Ramón Artagaveytia: un uruguayo en el Titanic

14/06/23 | Documentos históricos, Historias uruguayas

Hijo de María Josefa Gómez Calvo, dama oriental nacida en Montevideo en 1806, y de Ramón Artagaveytia Urioste, vizcaíno que arribó a estas tierras desde su Santurtzi natal, donde había visto la luz en 1796, en aquel País Vasco que tan prominentes linajes desplegó en nuestro Río de la Plata desde tiempos virreinales, Ramón Fermín llegó al mundo en 1840, tiempo para el que su padre estaba establecido ya como un próspero empresario marítimo que con su “bergantín nombrado Eduardo” capitaneaba rutas comerciales hacia las Islas Malvinas con el aval de Manuel Oribe, presidente de la República.

Ligado a los vaivenes oceánicos estaba, pues, desde el origen, el destino vital de Ramón Fermín, que para 1912, cuando dio su postrer adiós al mundo en las aguas del Atlántico, contaba ya con notoria experiencia en naufragios célebres, pues todavía podía contar, no sin estremecerse, la historia del hundimiento del vapor América en 1871, la embarcación más lujosa que alguna vez realizara el trayecto entre Montevideo y Buenos Aires, y de cuyo incendio fatal en el Río de la Plata sobrevivió nuestro protagonista, entonces un joven de treinta años de edad, braceando por su vida en el trecho que separaba de la costa uruguaya aquel palacio flotante en llamas.

“Cerré los ojos y me embarqué”, escribiría Ramón cuarenta años después a su hermano Adolfo, en una de las hojas membretadas que a disposición de los pasajeros se encontraban a bordo del transatlántico más legendario de todos los tiempos: el RMS Titanic, donde Artagaveytia viajaba en primera clase a la par de algunos de los hombres más prominentes de su tiempo, y de otros centenares de anónimos y variopintos inmigrantes. “Todo cuanto diga de él es poco”, narró entonces Ramón, “seducido por el tamaño de este vapor de cuarentaicinco toneladas que hace su primer viaje”.

Era el apogeo de una época dorada.

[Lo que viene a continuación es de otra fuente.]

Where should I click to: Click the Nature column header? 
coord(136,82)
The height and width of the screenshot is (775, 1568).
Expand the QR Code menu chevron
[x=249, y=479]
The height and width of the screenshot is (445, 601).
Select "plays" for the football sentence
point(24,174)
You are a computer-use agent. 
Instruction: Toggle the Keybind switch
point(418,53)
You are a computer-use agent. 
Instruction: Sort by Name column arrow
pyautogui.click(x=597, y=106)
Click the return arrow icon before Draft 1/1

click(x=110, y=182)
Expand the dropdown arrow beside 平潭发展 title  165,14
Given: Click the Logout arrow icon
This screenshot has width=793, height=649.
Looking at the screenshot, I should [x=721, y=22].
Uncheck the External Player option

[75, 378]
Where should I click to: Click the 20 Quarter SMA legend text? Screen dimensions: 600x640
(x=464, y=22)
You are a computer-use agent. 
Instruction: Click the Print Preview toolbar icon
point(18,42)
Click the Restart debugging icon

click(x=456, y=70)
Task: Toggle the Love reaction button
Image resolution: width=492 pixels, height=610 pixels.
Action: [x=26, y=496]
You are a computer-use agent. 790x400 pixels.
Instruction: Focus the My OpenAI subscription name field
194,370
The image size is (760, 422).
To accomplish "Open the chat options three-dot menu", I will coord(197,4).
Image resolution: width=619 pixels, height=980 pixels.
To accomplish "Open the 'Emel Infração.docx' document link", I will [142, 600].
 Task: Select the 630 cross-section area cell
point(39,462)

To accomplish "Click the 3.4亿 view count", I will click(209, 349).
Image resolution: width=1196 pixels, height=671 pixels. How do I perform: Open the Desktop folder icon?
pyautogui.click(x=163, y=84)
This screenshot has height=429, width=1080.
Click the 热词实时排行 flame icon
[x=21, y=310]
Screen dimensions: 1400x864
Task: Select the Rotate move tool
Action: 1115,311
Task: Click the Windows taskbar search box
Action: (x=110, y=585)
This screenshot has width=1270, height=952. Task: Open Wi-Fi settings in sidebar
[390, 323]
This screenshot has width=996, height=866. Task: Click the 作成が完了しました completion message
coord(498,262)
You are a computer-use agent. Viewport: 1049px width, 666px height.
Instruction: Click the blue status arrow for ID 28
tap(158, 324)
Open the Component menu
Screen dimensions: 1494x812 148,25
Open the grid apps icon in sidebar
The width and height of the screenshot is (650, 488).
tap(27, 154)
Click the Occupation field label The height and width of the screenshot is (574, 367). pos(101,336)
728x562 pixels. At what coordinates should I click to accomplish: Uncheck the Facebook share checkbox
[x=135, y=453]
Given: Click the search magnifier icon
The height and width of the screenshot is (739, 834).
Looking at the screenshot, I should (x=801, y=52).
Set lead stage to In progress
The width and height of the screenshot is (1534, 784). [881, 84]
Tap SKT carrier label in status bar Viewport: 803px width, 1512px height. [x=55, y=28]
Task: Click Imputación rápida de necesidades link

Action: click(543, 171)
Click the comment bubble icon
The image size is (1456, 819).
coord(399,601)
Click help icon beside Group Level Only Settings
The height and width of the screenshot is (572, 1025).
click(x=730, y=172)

A la vuelta de la esquina asomaba ya la Primera Guerra Mundial y su laberinto de trincheras, pero en 1912 las noches del Océano Atlántico todavía se encantaban con los brillos y los vapores de las decenas de transatlánticos que unían Europa y América con sus cargamentos de riquezas y esperanzas, transportando millares de almas hacia el recreo europeo o hacia al futuro americano, en buques que competían en vigorosa carrera de opulencia y velocidad.

El Titanic emprendió su viaje inaugural con destino a Nueva York el 10 de abril de 1912, en el puerto inglés de Southampton, recalando ese mismo día en la ciudad francesa de Cherburgo, donde embarcó Ramón, poniendo fin a su travesía turística por la Europa continental. Un día después, “on board RMS Titanic”, escribió a su hermano Adolfo: “está fresco como el Río de la Plata y, al mirar para arriba, me hace el efecto de estar al pie de una casa de cinco pisos”.

La misiva fue despachada en la última escala portuaria del transatlántico, en la ciudad irlandesa Queenstown. Tres días más tarde, el Titanic, con la herida fatal provocada por un iceberg, dormiría ya en el lecho del océano sus sueños de magnificencia, pero la carta continuaba el viaje al Uruguay. Recibida en Montevideo por Adolfo, constituía ya la última declaración de un hombre cuyas letras eran el eco de una vida que había llegado a su fin.

“Mujeres y niños primero” indicaba la máxima marítima, síntesis de aquella época construida en el honor y la caballerosidad como ejes de compostura, y Artagaveytia no faltó a la cita: se fue a pique con aquellas “cuarenta y cinco toneladas” y otras mil quinientas almas, pero las aguas heladas del Atlántico no eran las veraniegas del Río de la Plata que acogieron en su lecho al América en 1871, ni brillaban cerca las luces de Montevideo. A los setenta y dos años, Ramón Artagaveytia encontró su fin en el Titanic.

Dos meses después de aquella fatídica noche de abril de 1912, los restos mortales de Artagaveytia regresaron al Uruguay, rescatados de las aguas en las jornadas posteriores al naufragio, identificados por sus pertenencias y repatriados por gestión del cónsul uruguayo en los Estados Unidos, y el 18 de junio fueron sepultados en el panteón familiar del Cementerio Central de Montevideo, donde hasta hoy descansa en la paz de su sueño de bon vivant. Ha quedado, para la historia, este último testimonio suyo, que será ofrecido en subasta por la casa Zorrilla el próximo día viernes 30 de junio.